### GIVEN DATA

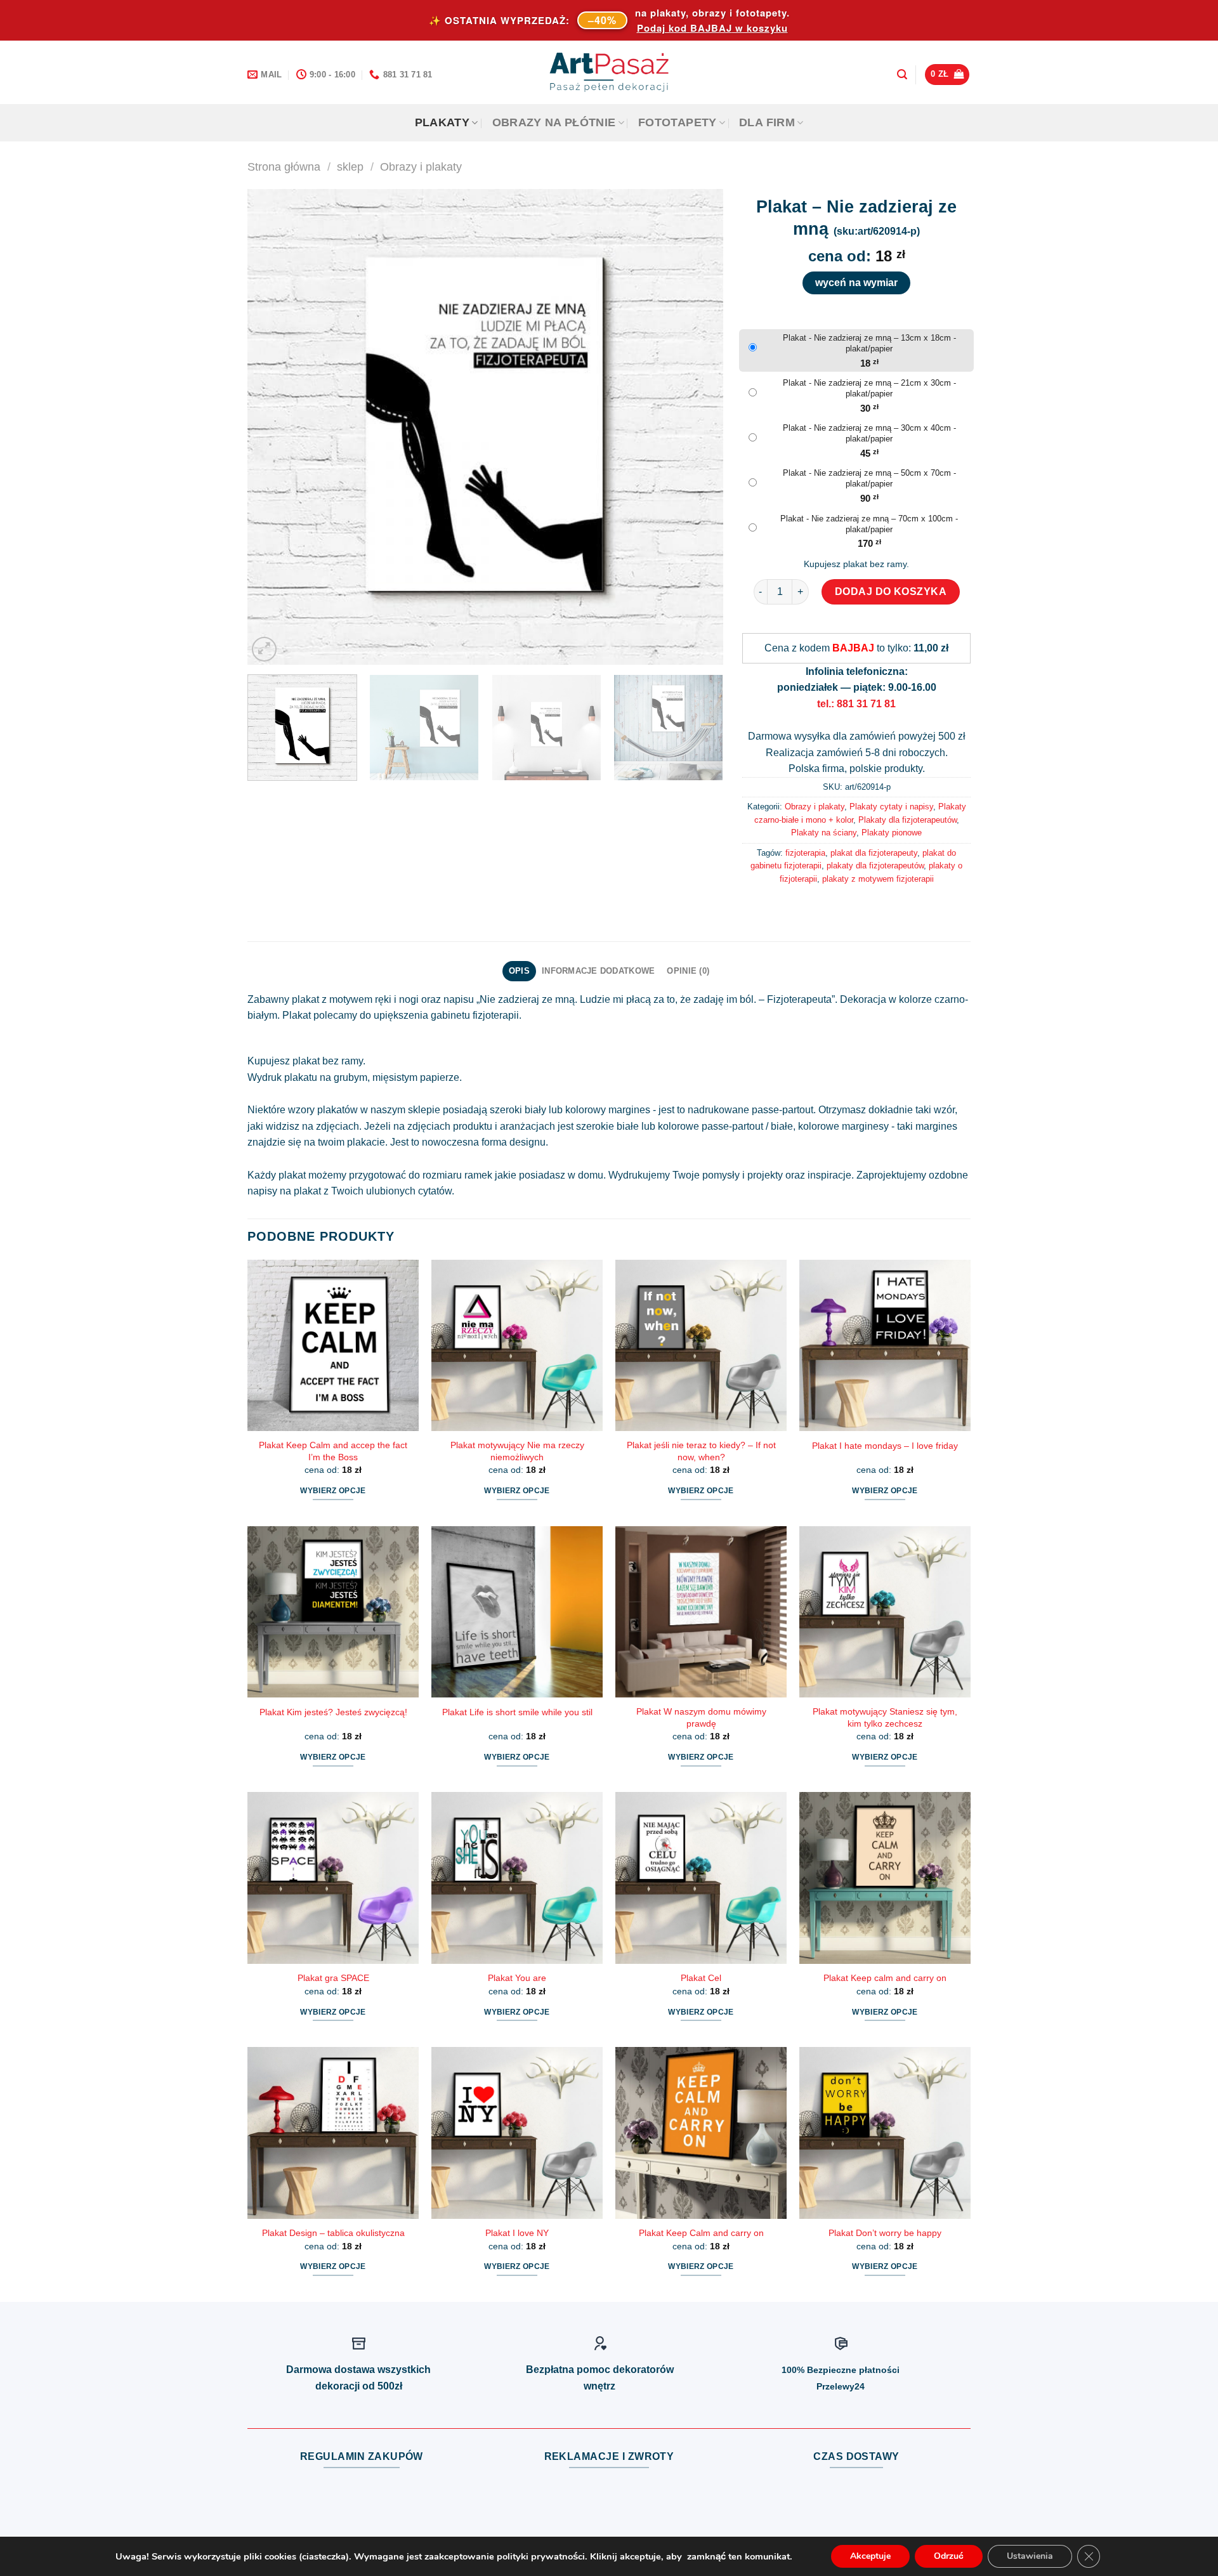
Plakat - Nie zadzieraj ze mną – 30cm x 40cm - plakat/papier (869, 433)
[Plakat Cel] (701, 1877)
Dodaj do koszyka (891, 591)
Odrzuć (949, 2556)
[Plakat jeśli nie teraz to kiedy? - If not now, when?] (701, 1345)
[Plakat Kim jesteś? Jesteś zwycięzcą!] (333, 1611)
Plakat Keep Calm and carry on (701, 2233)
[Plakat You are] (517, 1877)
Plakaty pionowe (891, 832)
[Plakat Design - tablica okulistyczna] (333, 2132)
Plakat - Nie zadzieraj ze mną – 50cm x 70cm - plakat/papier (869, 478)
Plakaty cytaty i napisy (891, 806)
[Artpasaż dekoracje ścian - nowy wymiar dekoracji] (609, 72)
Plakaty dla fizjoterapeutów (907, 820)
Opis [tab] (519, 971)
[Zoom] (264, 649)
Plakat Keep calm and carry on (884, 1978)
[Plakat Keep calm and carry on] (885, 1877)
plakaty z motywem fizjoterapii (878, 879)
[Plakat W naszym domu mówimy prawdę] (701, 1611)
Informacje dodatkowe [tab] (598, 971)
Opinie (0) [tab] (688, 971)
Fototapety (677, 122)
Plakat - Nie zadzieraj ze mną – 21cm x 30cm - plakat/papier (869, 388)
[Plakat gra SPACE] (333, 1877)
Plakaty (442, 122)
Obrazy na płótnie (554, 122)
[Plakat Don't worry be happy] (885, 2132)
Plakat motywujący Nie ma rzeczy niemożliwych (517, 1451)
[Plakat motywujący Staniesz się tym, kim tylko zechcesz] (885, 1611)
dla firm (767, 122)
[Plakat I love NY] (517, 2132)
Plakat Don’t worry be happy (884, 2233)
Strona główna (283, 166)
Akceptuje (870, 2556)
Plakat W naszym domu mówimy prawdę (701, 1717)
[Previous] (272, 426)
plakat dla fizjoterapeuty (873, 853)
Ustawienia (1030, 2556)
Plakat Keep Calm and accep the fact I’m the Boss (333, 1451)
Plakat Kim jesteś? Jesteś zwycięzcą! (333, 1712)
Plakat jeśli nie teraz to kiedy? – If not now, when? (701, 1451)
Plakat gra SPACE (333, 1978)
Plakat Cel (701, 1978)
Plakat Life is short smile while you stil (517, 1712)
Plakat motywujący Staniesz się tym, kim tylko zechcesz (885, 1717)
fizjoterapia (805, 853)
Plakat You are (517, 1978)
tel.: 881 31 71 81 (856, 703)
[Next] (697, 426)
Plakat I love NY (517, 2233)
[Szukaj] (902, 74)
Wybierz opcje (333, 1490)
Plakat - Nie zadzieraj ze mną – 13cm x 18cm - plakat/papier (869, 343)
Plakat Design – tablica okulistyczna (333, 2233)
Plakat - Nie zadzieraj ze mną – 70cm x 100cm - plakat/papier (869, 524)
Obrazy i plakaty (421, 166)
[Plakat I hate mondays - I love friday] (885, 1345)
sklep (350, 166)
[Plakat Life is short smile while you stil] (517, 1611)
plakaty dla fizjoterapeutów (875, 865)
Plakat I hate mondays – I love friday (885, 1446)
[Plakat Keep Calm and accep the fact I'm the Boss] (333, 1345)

==

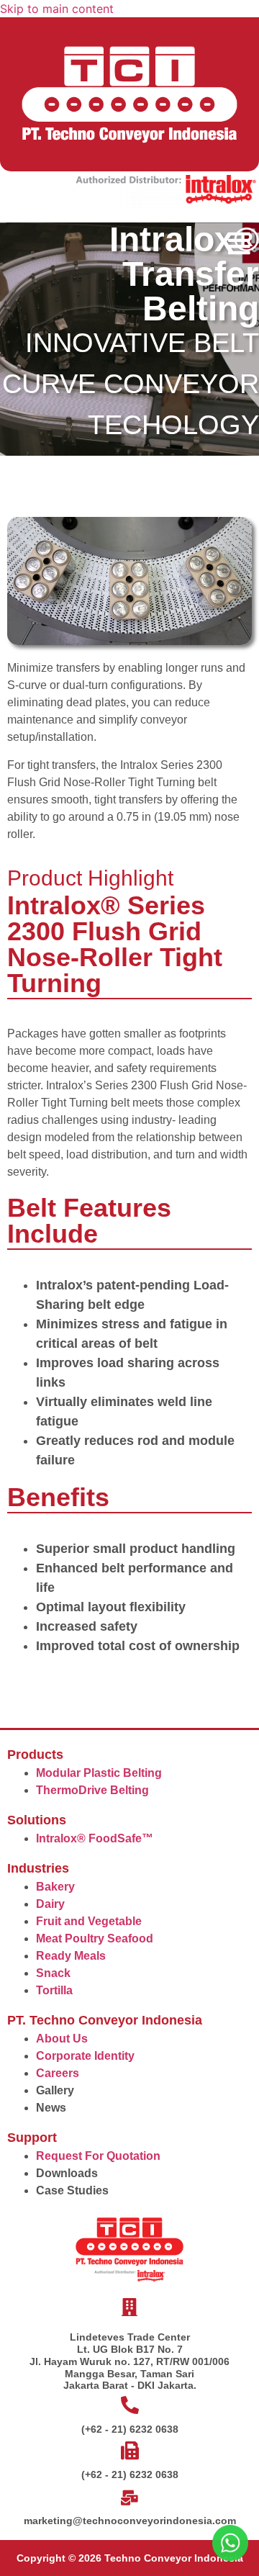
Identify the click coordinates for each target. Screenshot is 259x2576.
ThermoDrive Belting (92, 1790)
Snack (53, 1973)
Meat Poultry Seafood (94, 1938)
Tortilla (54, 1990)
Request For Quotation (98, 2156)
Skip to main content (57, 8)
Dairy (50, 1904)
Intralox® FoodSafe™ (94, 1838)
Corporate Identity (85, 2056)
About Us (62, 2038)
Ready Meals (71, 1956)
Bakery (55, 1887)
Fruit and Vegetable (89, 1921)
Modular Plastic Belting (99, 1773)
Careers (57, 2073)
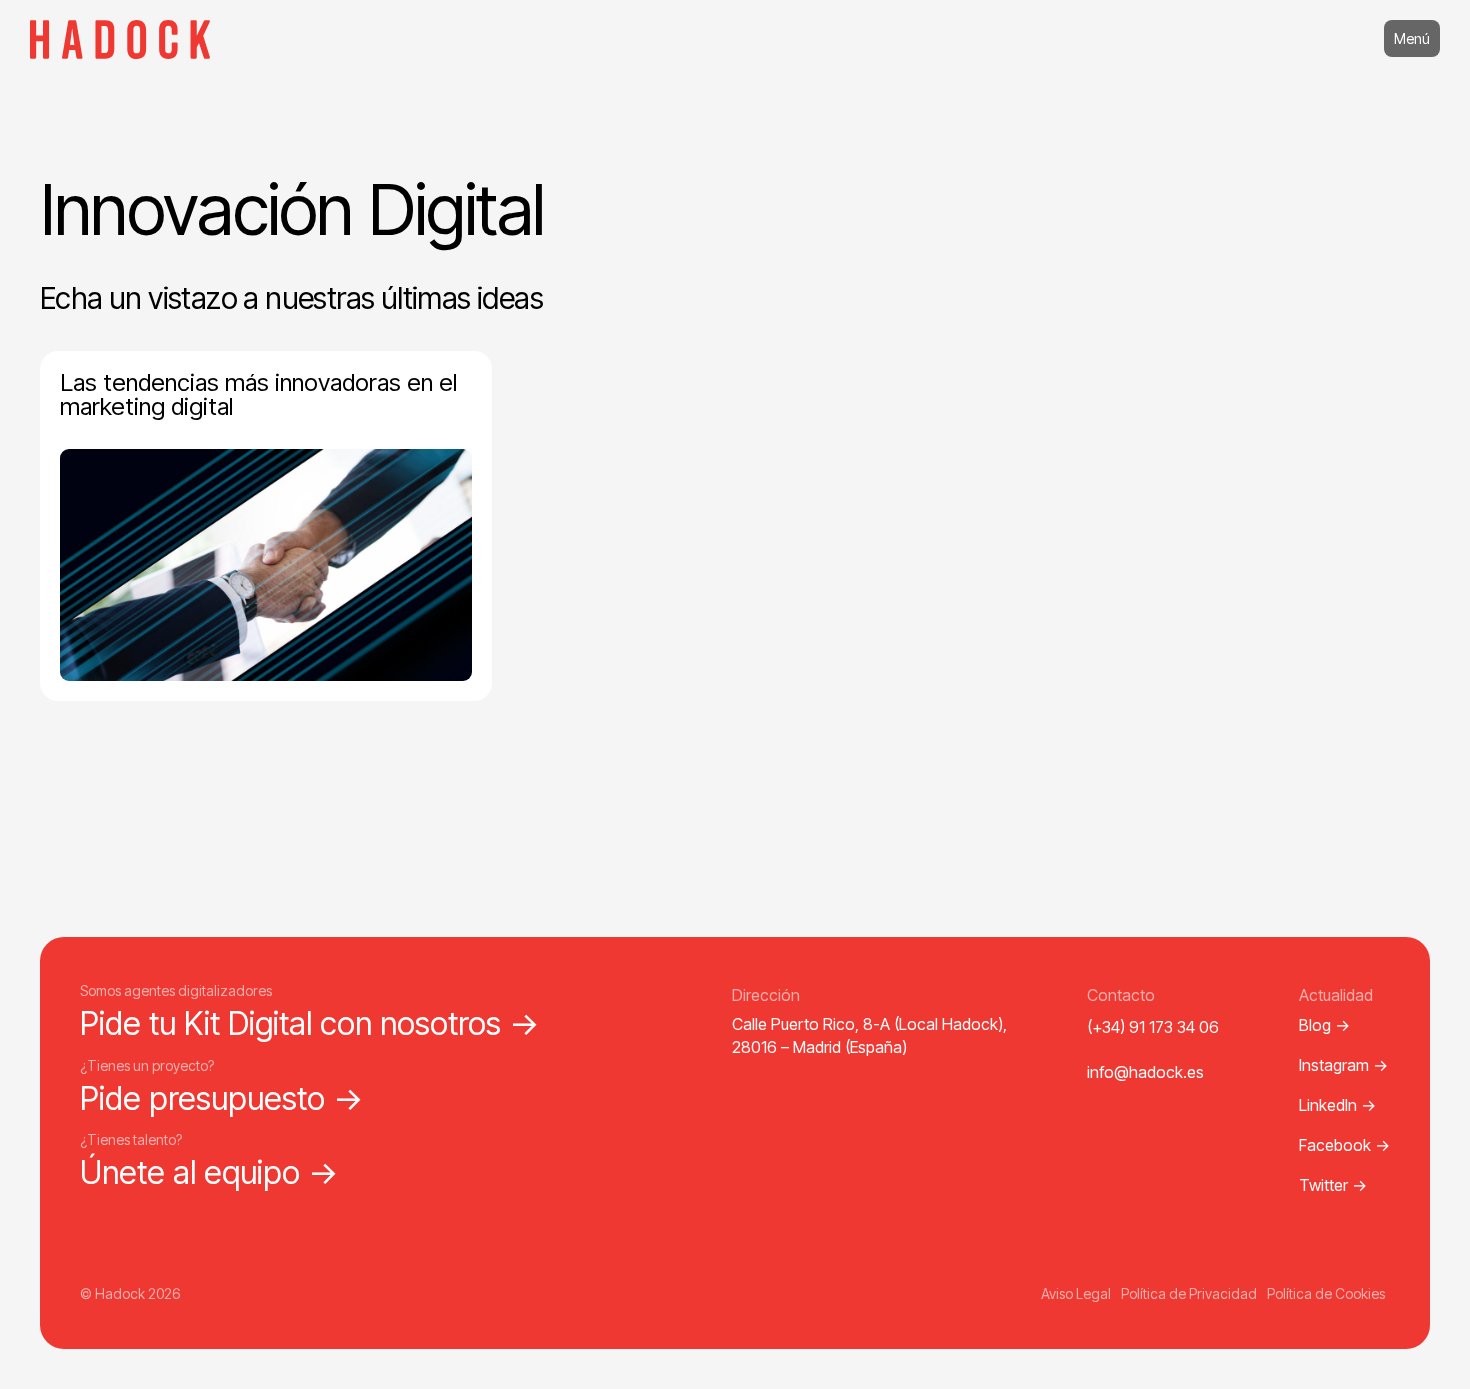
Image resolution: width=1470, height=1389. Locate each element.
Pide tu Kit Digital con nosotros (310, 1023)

### TO DO
Among the entries above, find the line with "Plakat - Nie zadzieraj ze mną – 30cm" and the line with "[Plakat Design - tablica"; give again exactly these two lines and all lines between them.

### RESULT OF THE EXERCISE
Plakat - Nie zadzieraj ze mną – 30cm x 40cm - plakat/papier (869, 433)
[Plakat Cel] (701, 1877)
Dodaj do koszyka (891, 591)
Odrzuć (949, 2556)
[Plakat jeśli nie teraz to kiedy? - If not now, when?] (701, 1345)
[Plakat Kim jesteś? Jesteś zwycięzcą!] (333, 1611)
Plakat Keep Calm and carry on (701, 2233)
[Plakat You are] (517, 1877)
Plakaty pionowe (891, 832)
[Plakat Design - tablica okulistyczna] (333, 2132)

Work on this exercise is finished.